**TASK DETAILS:**
Lines in the entries below where the word "agent" shows up should each be copied.
________________________________________
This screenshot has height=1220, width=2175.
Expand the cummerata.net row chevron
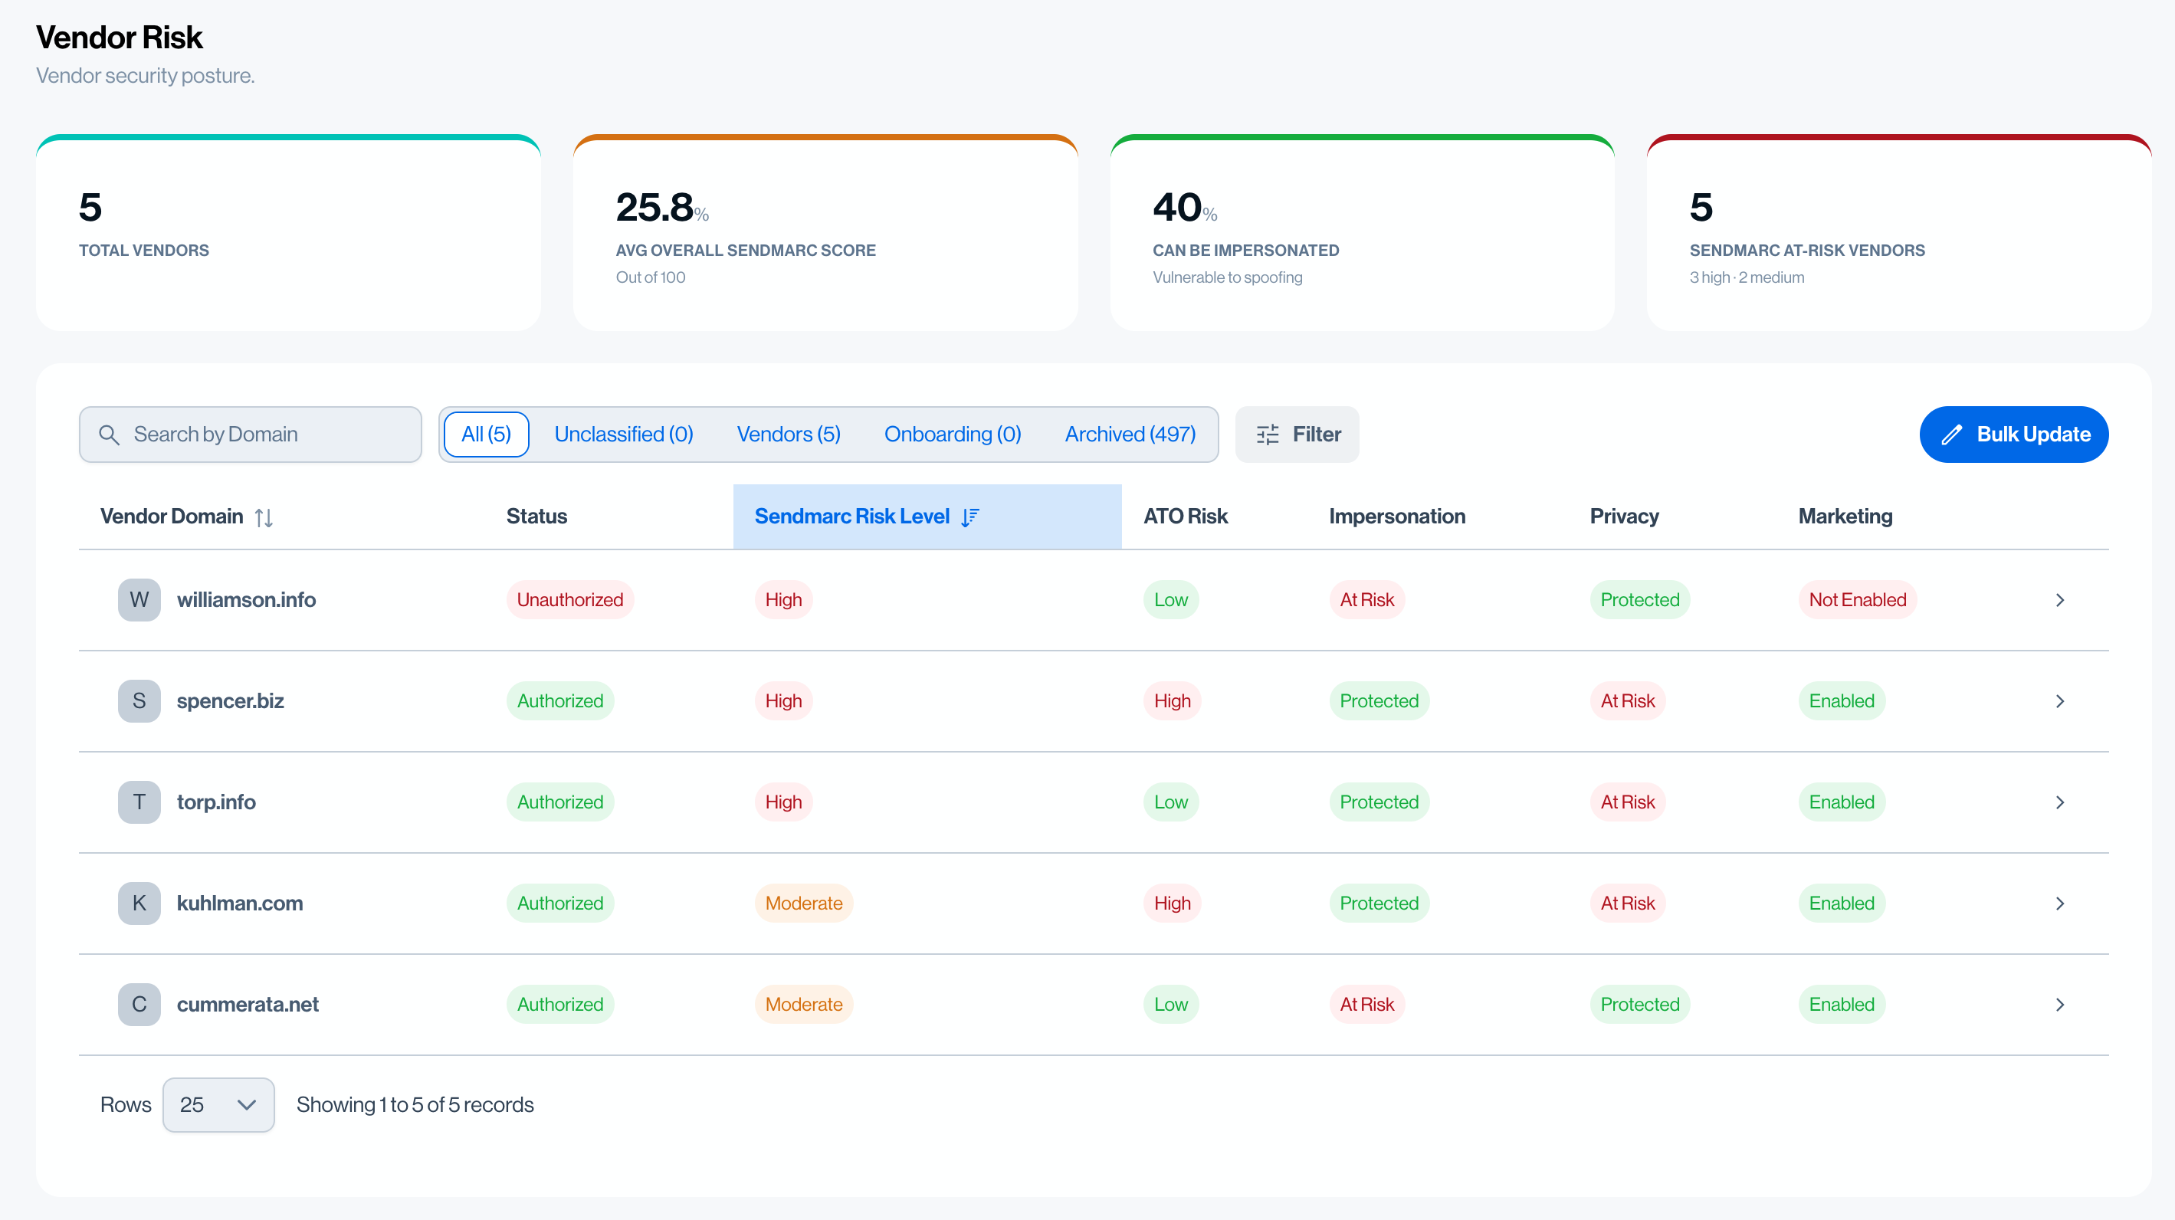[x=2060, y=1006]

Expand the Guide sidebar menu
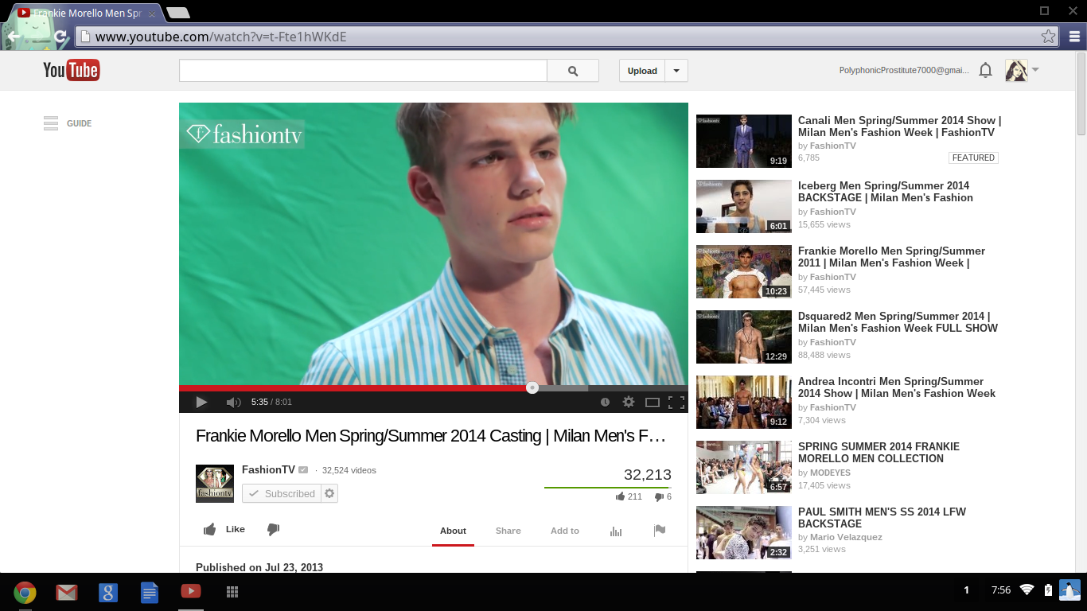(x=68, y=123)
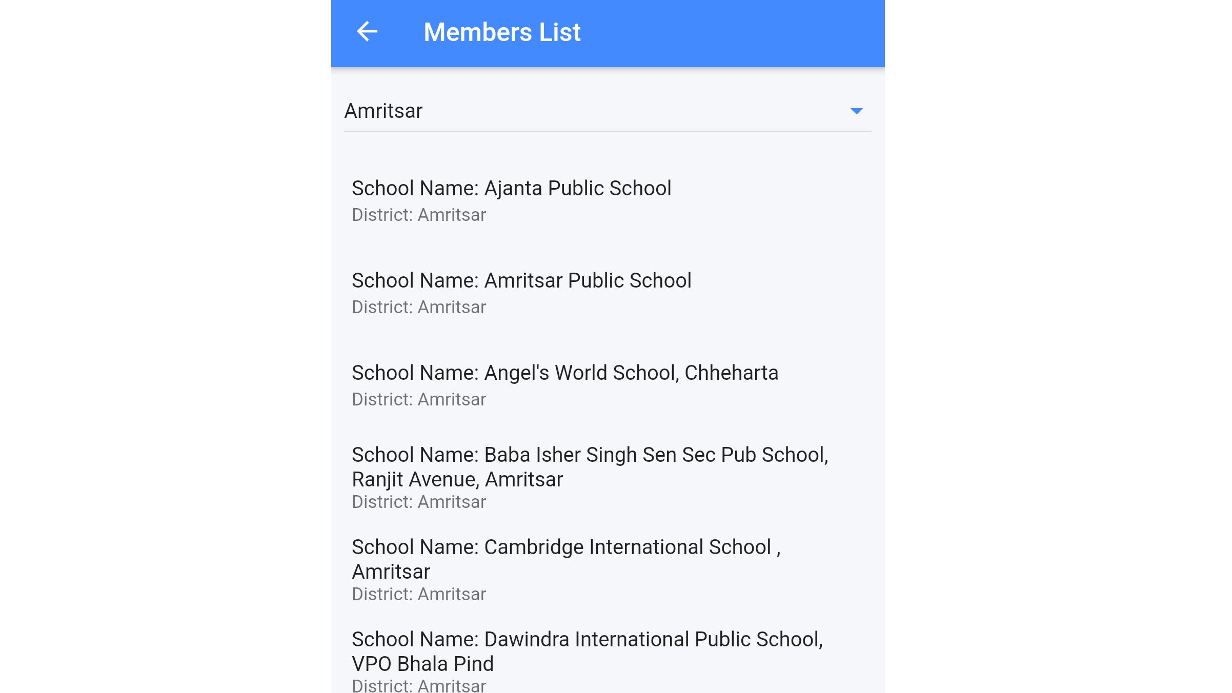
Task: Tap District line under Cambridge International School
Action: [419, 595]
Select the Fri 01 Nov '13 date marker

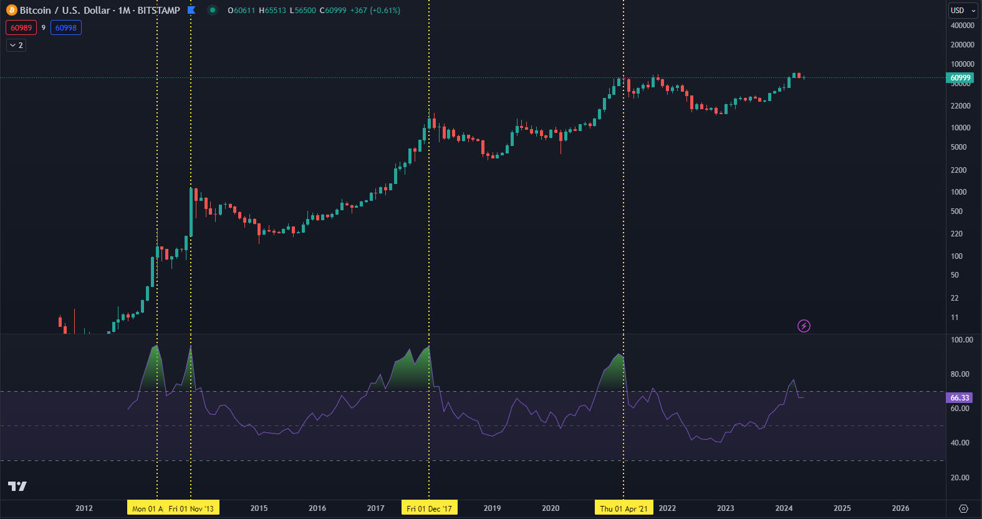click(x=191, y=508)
________________________________________
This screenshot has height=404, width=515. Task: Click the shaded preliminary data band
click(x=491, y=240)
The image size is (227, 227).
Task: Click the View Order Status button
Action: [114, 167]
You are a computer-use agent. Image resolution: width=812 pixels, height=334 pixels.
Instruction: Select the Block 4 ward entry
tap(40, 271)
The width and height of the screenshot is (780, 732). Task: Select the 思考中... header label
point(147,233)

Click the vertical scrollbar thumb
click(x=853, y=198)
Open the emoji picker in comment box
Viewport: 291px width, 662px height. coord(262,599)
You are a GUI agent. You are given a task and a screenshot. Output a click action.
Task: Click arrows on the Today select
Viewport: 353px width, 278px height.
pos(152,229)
________________________________________
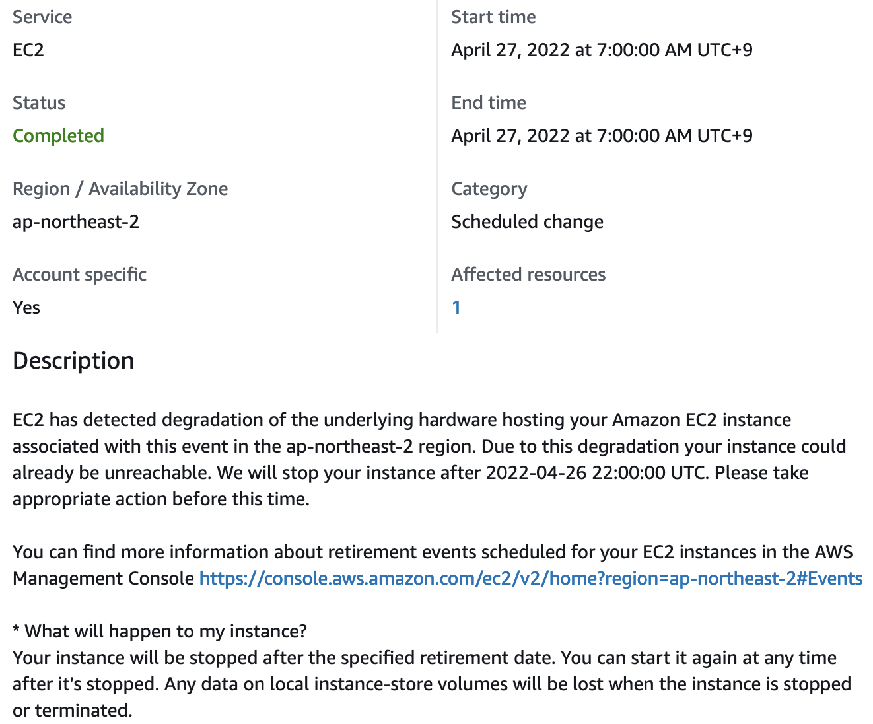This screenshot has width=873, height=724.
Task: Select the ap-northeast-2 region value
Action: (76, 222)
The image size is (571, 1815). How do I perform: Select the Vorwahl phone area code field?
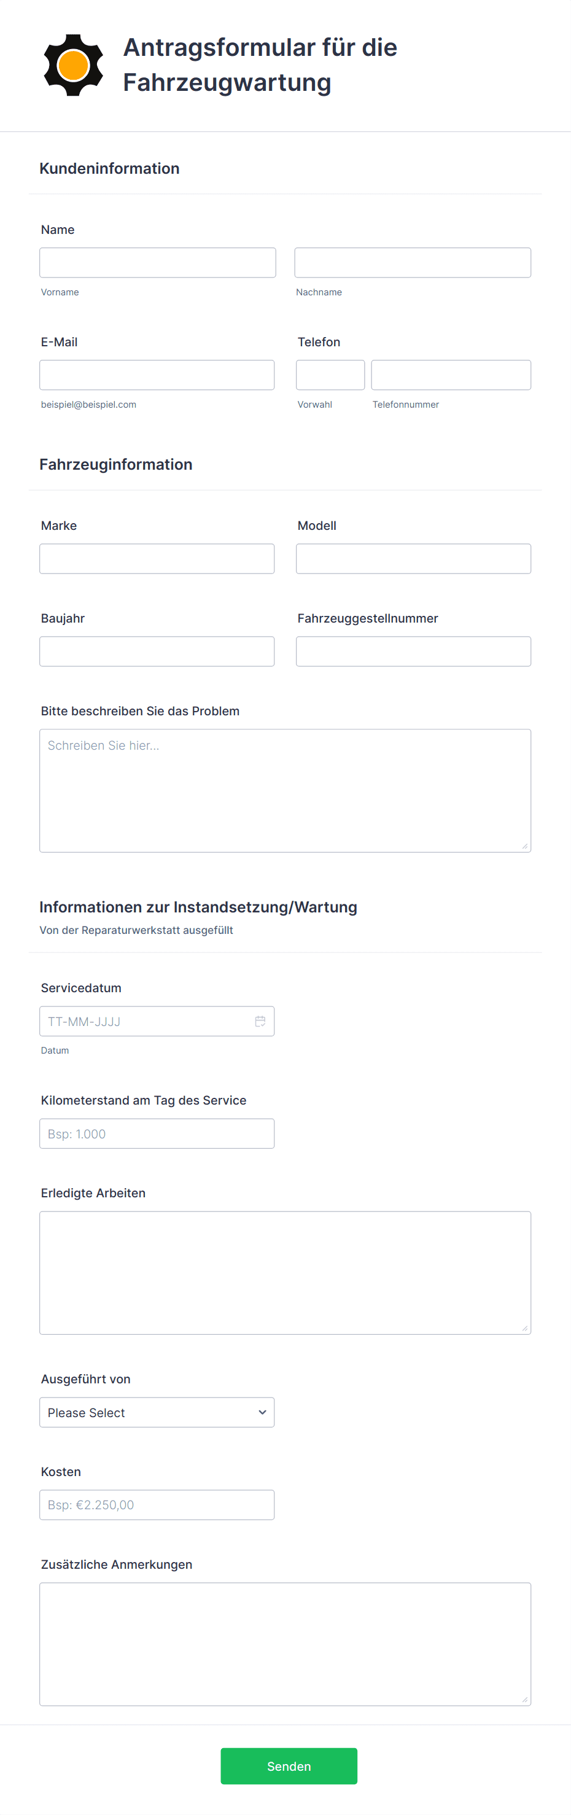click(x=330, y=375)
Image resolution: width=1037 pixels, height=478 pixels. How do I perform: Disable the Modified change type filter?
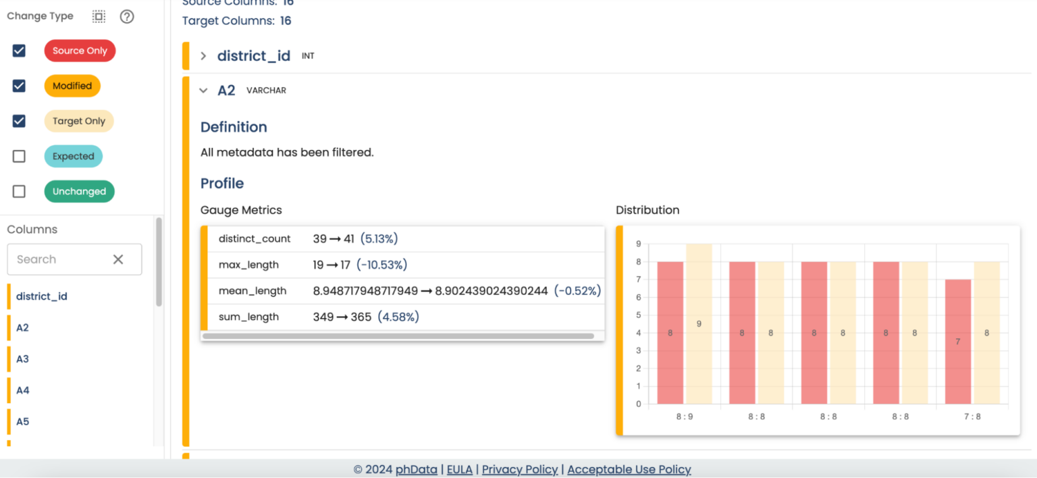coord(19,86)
________________________________________
**REPLY TO THE TASK:**
You are a computer-use agent. Image resolution: width=812 pixels, height=334 pixels.
You are a GUI agent. You are given a task and a screenshot. Output a click action.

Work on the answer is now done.